Home Alone 3 is a 1997 American family comedy film directed by Raja Gosnell in his directorial debut, written and co-produced by John Hughes, and starring Alex D. Linz and Haviland Morris. The film tells the story of an 8-year-old boy who defends his home from a dangerous band of international criminals working for a terrorist organization. It is the third film in the Home Alone franchise, and the first not to feature actor Macaulay Culkin, director Chris Columbus, or composer John Williams. It is also the final film in the Home Alone franchise to receive a theatrical release.

The film was met with mixed reviews, with critics praising Linz's performance but criticizing the film's departure from the previous installments, including its themes and cast. Home Alone 3 was followed by a made-for-television sequel, Home Alone 4, in 2002.

Plot

Peter Beaupre, Alice Ribbons, Burton Jernigan, and Earl Unger are four internationally wanted criminals who work for a terrorist organization. In Silicon Valley, California, they steal a $10 million missile-cloaking microchip and hide it inside a remote control toy car to sneak it past security at San Francisco International Airport. However, a luggage mix-up causes a Chicago-bound elderly passenger named Mrs. Hess to inadvertently take the thieves' bag containing the car. The four thieves arrive in Chicago and systematically search every house in Mrs. Hess's suburban neighborhood to find the chip.

Eight-year-old Alex Pruitt is given the remote control car by Mrs. Hess for shoveling her driveway. He returns home and discovers that he has chickenpox and must stay out of school. The next day, Alex discovers the thieves while spying on his neighbors. After two failed attempts to have them apprehended, Alex attaches a camera to the remote control car and uses it to spy on them, leading to the thieves chasing it when they spot it. Wondering what they want with the toy car, Alex opens it and discovers the stolen chip. He informs the local U.S. Air Force Recruitment Center about the discovery and asks if they can forward the information about the chip to the right authorities.

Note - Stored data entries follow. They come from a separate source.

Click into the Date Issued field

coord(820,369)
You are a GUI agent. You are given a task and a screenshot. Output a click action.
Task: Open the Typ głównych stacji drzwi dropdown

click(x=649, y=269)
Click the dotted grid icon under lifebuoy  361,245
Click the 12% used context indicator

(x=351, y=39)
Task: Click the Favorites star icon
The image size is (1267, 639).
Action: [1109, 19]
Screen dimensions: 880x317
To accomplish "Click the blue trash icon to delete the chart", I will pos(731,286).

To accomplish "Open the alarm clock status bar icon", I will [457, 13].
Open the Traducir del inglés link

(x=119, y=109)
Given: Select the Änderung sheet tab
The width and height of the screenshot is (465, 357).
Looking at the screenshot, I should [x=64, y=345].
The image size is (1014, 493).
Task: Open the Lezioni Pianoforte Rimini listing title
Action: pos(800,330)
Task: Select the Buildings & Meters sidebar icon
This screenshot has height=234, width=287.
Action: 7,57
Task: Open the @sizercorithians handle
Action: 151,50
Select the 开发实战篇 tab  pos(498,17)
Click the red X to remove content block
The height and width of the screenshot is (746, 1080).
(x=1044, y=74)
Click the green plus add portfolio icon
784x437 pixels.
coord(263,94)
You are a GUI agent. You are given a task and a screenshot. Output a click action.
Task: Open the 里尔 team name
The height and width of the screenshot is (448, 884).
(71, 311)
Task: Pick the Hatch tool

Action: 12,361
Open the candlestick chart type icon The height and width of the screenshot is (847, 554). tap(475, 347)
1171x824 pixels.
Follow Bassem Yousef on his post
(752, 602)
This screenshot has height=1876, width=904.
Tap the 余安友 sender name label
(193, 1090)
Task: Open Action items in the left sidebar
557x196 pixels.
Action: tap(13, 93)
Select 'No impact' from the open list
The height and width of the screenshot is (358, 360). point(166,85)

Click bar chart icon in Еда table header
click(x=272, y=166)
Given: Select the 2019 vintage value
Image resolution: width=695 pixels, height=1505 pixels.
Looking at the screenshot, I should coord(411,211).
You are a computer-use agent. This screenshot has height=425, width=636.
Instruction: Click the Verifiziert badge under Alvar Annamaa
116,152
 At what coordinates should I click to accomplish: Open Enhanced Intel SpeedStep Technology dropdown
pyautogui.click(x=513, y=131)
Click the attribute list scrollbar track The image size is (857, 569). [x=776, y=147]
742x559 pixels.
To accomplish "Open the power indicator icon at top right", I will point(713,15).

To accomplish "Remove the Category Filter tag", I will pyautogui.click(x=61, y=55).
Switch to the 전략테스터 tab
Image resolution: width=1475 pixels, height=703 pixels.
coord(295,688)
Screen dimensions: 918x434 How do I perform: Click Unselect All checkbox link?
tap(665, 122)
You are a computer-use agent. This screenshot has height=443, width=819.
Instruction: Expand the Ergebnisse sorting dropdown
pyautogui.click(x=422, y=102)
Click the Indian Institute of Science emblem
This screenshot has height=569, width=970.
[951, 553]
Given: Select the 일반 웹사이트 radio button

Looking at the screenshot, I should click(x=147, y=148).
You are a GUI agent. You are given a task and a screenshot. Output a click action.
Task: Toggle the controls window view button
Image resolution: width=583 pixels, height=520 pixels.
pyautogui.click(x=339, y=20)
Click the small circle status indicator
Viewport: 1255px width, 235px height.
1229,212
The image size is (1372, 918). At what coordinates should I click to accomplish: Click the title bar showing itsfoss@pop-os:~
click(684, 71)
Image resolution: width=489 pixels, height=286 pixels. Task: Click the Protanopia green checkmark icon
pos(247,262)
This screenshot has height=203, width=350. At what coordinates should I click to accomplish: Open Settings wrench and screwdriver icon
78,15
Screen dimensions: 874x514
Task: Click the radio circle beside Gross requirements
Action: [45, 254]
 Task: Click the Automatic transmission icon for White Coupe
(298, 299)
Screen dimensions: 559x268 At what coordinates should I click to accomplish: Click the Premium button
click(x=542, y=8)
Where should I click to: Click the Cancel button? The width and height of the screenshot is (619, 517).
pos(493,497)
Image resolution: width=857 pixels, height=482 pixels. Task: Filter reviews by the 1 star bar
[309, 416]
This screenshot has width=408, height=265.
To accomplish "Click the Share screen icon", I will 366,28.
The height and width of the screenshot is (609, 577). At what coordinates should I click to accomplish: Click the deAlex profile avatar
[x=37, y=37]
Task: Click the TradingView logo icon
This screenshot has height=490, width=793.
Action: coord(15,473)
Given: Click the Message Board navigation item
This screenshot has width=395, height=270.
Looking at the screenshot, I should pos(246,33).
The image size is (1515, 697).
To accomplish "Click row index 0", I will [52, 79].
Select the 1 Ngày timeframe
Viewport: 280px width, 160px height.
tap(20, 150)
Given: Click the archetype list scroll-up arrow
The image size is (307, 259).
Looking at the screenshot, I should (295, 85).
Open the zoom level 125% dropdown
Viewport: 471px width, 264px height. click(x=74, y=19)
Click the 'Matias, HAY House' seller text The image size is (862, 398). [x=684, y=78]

The thieves finally deduce that Alex has been watching them and decide to break into his house. Alex rigs the house with booby traps with help from his pet rat Doris and his brother's loud-mouthed parrot. Beaupre, Alice, Jernigan and Unger break in, spring the traps, and suffer various injuries. While the four pursue Alex around the house, he flees and rescues Mrs. Hess, who has been duct taped to a chair in her garage by Alice. Beaupre ambushes Alex, but the latter uses a bubble gun resembling a Glock to scare him off.

Meanwhile, FBI agents and Chicago PD officers arrive at Alex's siblings' school after a tipoff from the recruitment center. Alex's family brings the agents and the police to their house, where they arrest Alice, Jernigan, and Unger. However, Beaupre hides in the snow fort in the backyard. The parrot drives the remote control car into the fort and threatens to light fireworks, which are lined around the inside. Beaupre offers a cracker in exchange for silence, but the parrot demands two. Since Beaupre has only one, the parrot then lights the fireworks and flees. Beaupre is discovered and arrested.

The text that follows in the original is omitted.